Uber has apologised to Londoners apologising for its “mistakes” but said the company would be appealing the decision to revoke its operating licence.
Transport for London (TfL) revealed on Friday that it would not renew the ride-hailing company’s licence, prompted outcry from many and more than 700,000 people to sign a petition in the firm’s favour.
Uber’s CEO, Dara Khosrowshahi, said in an open letter in the Evening Standard:
We want to thank everyone who uses Uber for your support over the last few days. It’s been amazing to hear your stories of Uber improving lives across this city - from driver who use our app to earn a living, to riders who rely on us to get home safely after a night out.
While Uber has revolutionised the way people move in cities around the world, it’s equally true that we’ve got things wrong along the way. On behalf of everyone at Uber globally, I apologise for the mistakes we’ve made.
We will appeal this decision on behalf of millions of Londoners, but we do so with the knowledge that we must also change. As Uber’s new CEO, it is my job to help Uber write its next chapter.
We won’t be perfect but we will listen to you, we will look to be long-term partners with the cities we serve ad we will run our business with humility, integrity and passion.
Here in London, we’ve already starting doing more to contribute to the city.

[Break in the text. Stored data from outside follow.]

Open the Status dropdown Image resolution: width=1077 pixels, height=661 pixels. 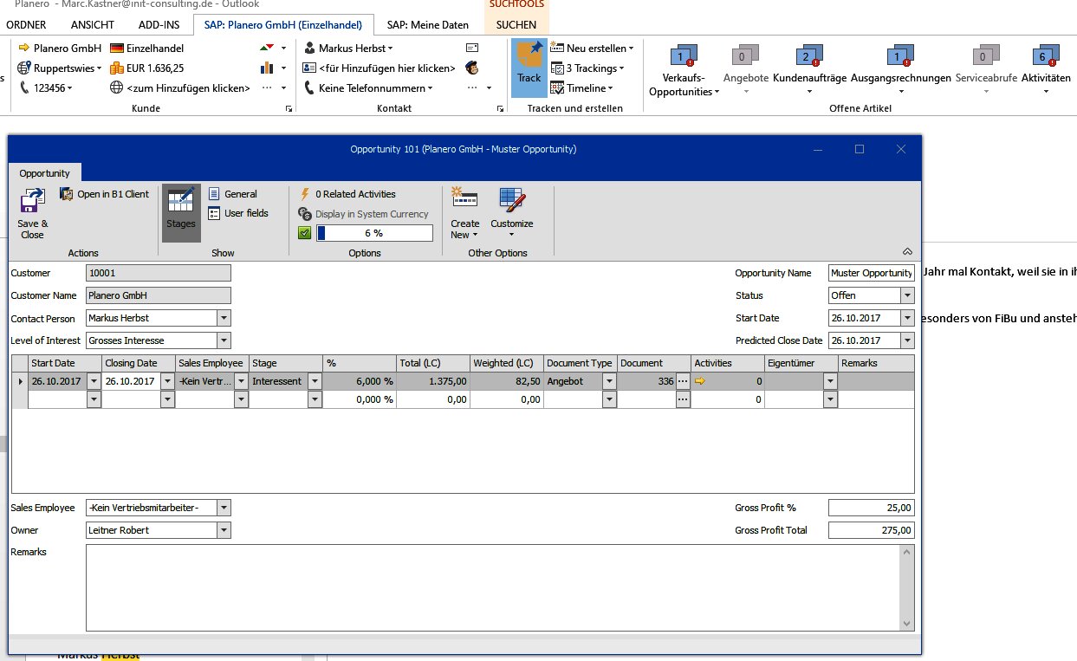[907, 295]
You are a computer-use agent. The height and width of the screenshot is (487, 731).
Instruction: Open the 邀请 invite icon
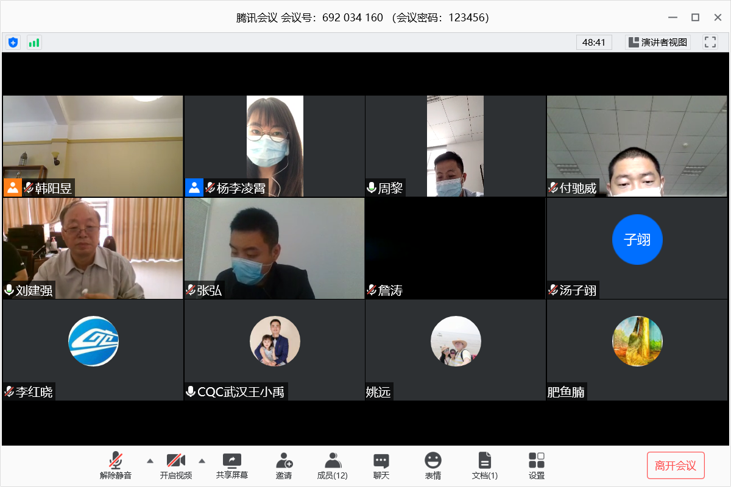(x=283, y=466)
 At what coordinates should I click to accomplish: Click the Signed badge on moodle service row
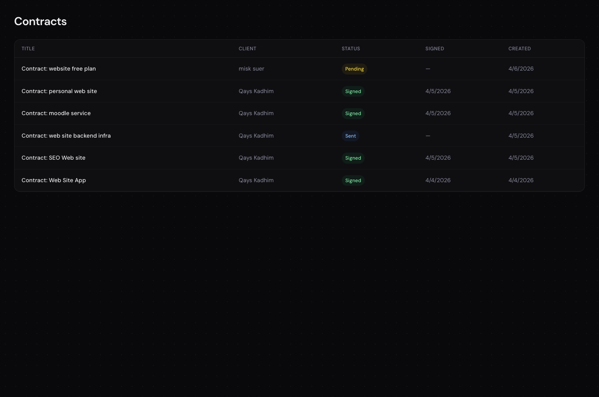353,113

Wheelchair accessible vehicles are on the road and our Clean Air Plan will help tackle pollution.
You have my commitment that we will work with London to make things right and keep this great global city moving.

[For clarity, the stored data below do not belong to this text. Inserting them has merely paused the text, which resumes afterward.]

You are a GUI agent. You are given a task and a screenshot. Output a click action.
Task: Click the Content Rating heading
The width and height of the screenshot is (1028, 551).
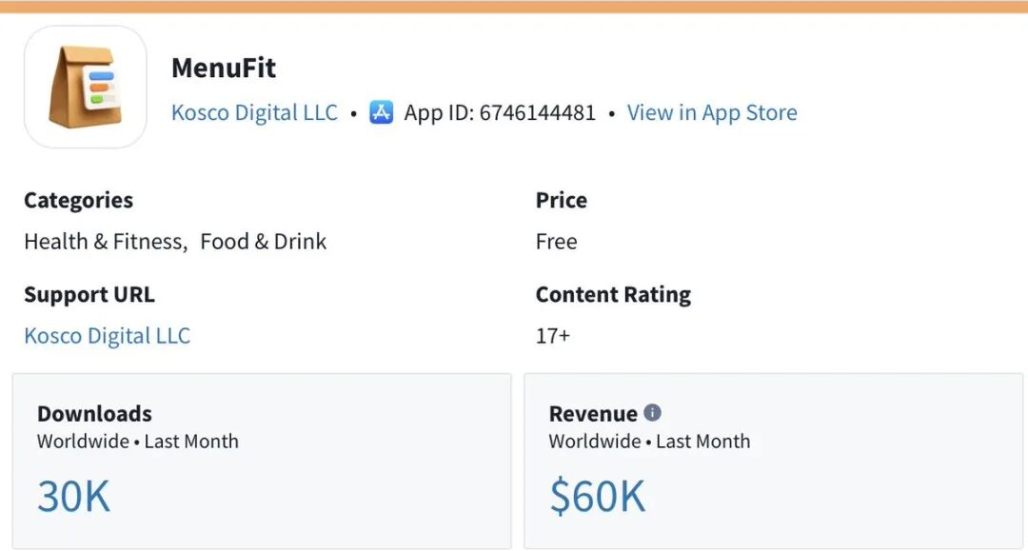613,295
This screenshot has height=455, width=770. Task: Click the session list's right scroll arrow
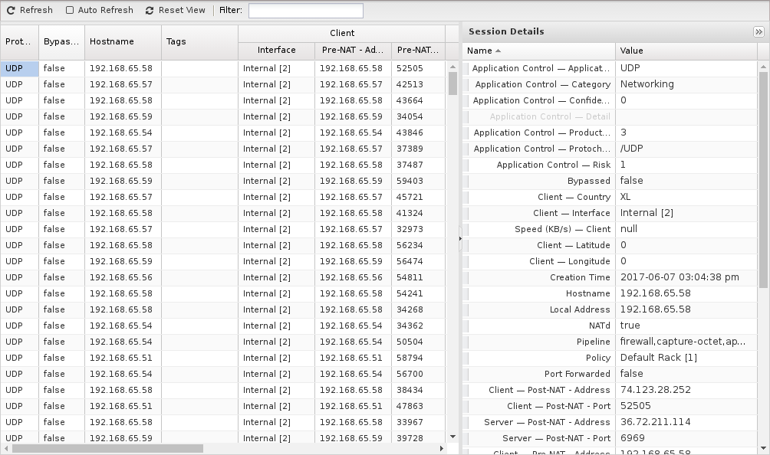441,448
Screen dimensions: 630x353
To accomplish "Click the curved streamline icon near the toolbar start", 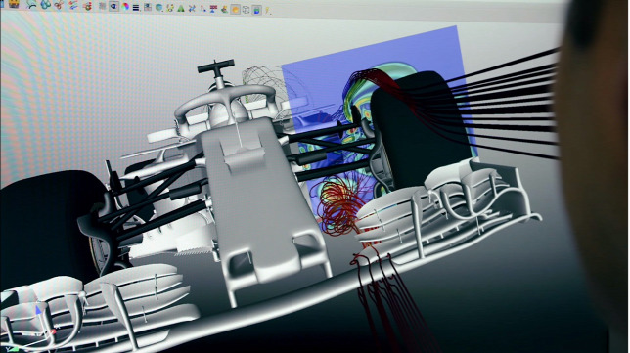I will [x=31, y=5].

Khosrowshahi also asked Londoners to “work with us to make thing right” in a tweet.
On Friday it was revealed that TfL had deemed Uber unfit to run a taxi service for safety reasons and stripped it of its licence from 30 September, although the company can continue to operate while it appeals.
The regulator cited failures to report serious criminal offences, conduct sufficient background checks on drivers and other safety issues.
Uber responded by urging users in London to sign a petition that said the city authorities had “caved in to a small number of people who want to restrict consumer choice”. The move echoed Uber’s strategy in disputes with other cities.
Monday’s apology comes after Sadiq Khan accused to company of “aggressive threats”.
The mayor of London, who is also TfL’s chairman, said: “What you can’t do is have a situation where unfair pressure is brought on a quasi-judicial body, where there are officials working incredibly hard.
“I appreciate Uber has an army of PR experts, I appreciate Uber has an army of lawyers - they’ve also made aggressive threats about taking us to court.”
Speaking on BBC Radio 4′s Today programme, Uber’s head of UK cities, said that “it is not clear what [TfL’s] concerns are”.
Fred Jones also acknowledged there were times when the firm had got it wrong, such as an incident when a man working for Uber was allowed to continue on with them despite an allegation of sexual assault. This went on to lead to another “more serious” attack , Inspector Neil Billany of the Metropolitan police’s taxi and private hire team said in a strongly-worded open letter at the time.